Continue the problem statement on counting free cells in a matrix, starting after its last line.

__Text block__:
--*--

Count number of free cell
Problem Statement - link #
Given a Matrix size N*N and an integer K. Initially, the matrix contains only 0. You are given K tasks and for each task, you are given two coordinates (r,c) [1 based index]. Where coordinates (r,c) denotes rth row and cth column of the given matrix.
You have to perform each task sequentially in the given order. For each task, You have to put 1 in all rth row cells and all cth columns cells.
After each task, You have to calculate the number of 0 present in the matrix and return it.
Your Task:
The task is to complete the function countZero(), which takes parameter n, size of the matrix, k no of operation and array arr[][], which denotes the position of the cells. You have to return an array that contains all the results.
Expected Time Complexity: O(k)
Expected Auxiliary Space: O(n+n+k)

--*--

__Data__:
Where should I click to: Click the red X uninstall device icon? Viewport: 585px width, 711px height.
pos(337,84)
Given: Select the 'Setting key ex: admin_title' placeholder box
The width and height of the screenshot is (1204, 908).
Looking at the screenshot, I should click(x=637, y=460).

--*--

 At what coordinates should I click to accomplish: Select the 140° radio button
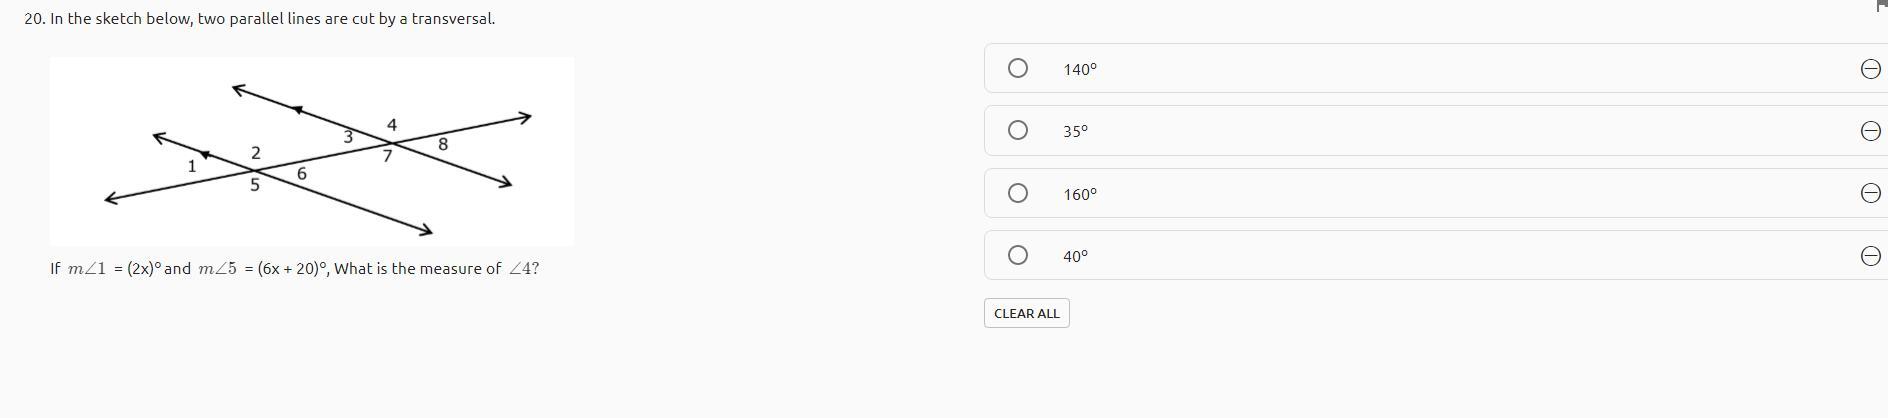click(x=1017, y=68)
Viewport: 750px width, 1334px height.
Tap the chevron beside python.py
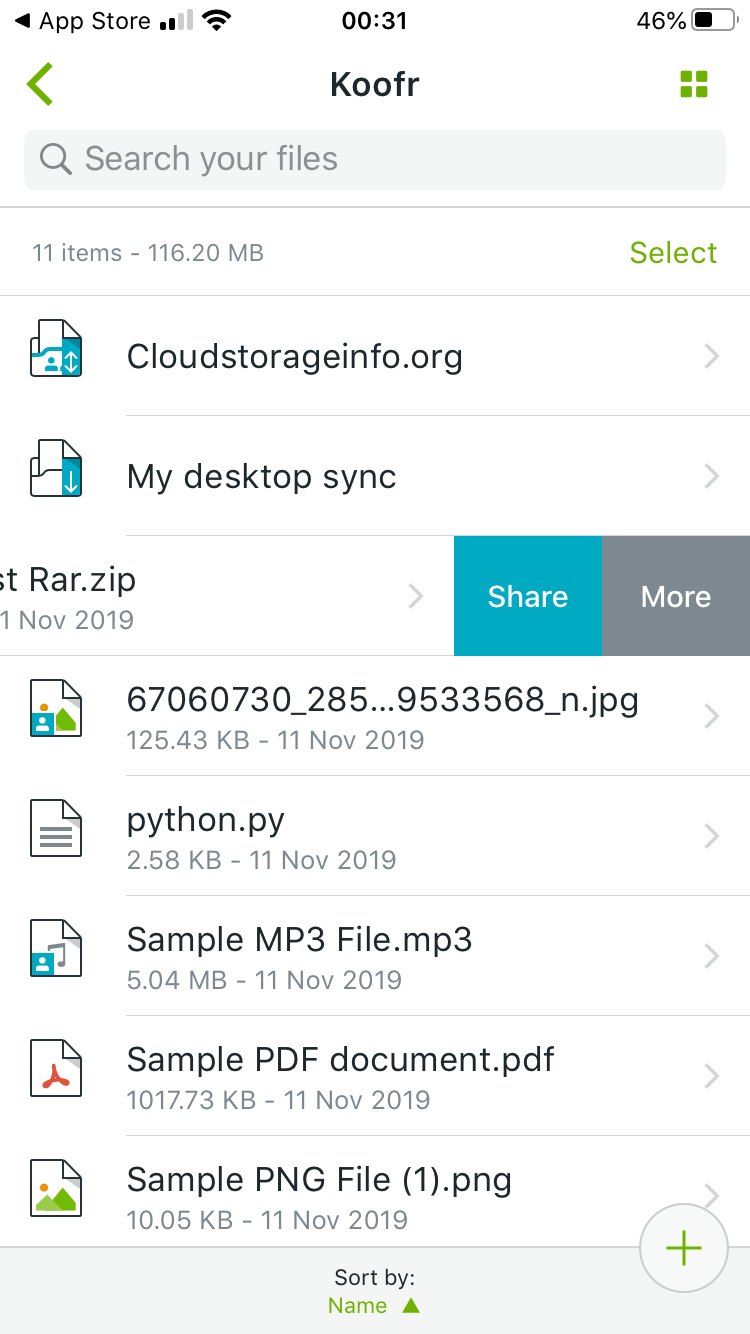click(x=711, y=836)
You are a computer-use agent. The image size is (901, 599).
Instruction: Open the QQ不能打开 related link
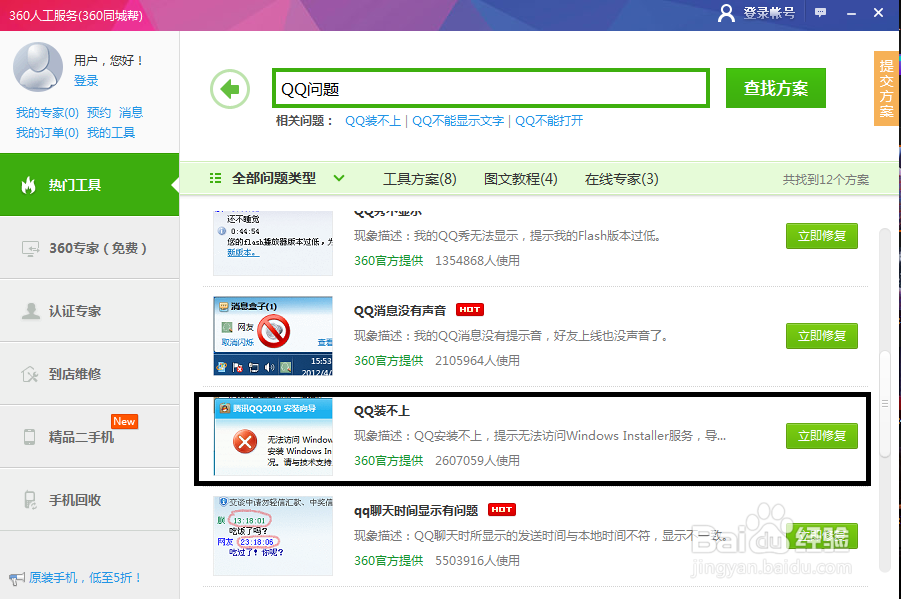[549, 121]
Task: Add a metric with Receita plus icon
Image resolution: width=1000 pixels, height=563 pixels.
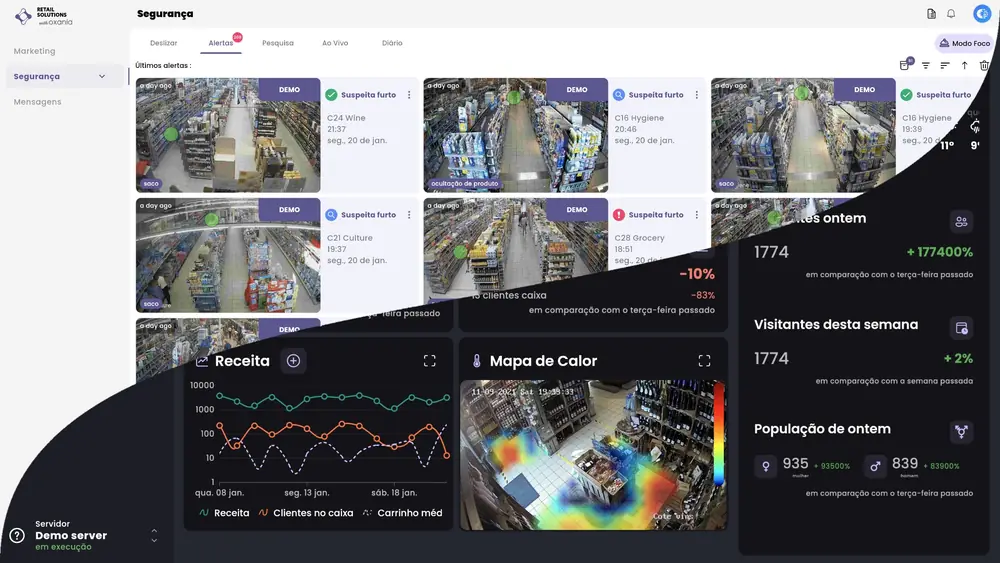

--*--

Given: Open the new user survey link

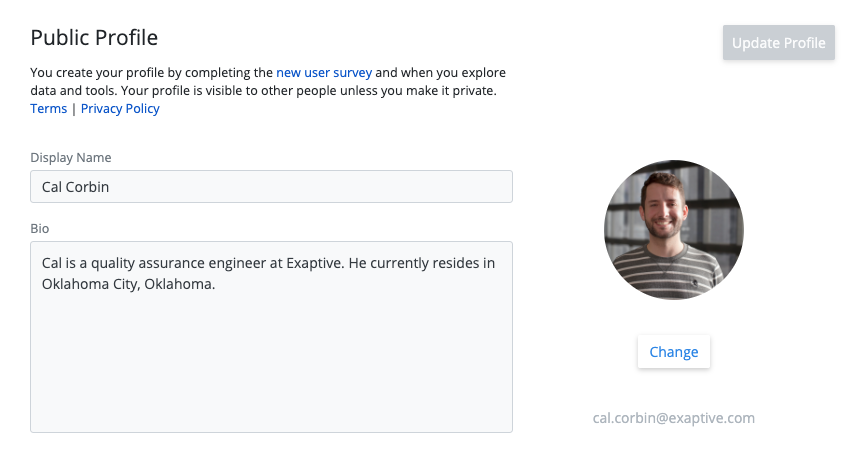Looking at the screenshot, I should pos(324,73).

--*--

__Reply to the exercise__:
Examples #
Example 1:
Input:
n = 3, k= 3
2 2
2 3
3 2
Output: 4 2 1
Explanation:
After 1st Operation, all the 2nd row
and all the 2nd column will be filled by
1. So remaning cell with value 0 will be 4
After 2nd Operation, all the 2nd row and all
the 3rd column will be filled by 1. So
remaning cell with value 0 will be 2.
After 3rd Operation cells having value 0 will
be 1.
Example 2:
Input:
n = 2, k = 2
1 2
1 1
Output: 1 0
Explanation:
After 1st Operation, all the 1st row and
all the 2nd column will be filled by 1.
So remaning cell with value 0 will be 1.
After 2nd Operation, all the 1st row and
all the 1st column will be filled by 1.
So remaning cell with value 0 will be 0.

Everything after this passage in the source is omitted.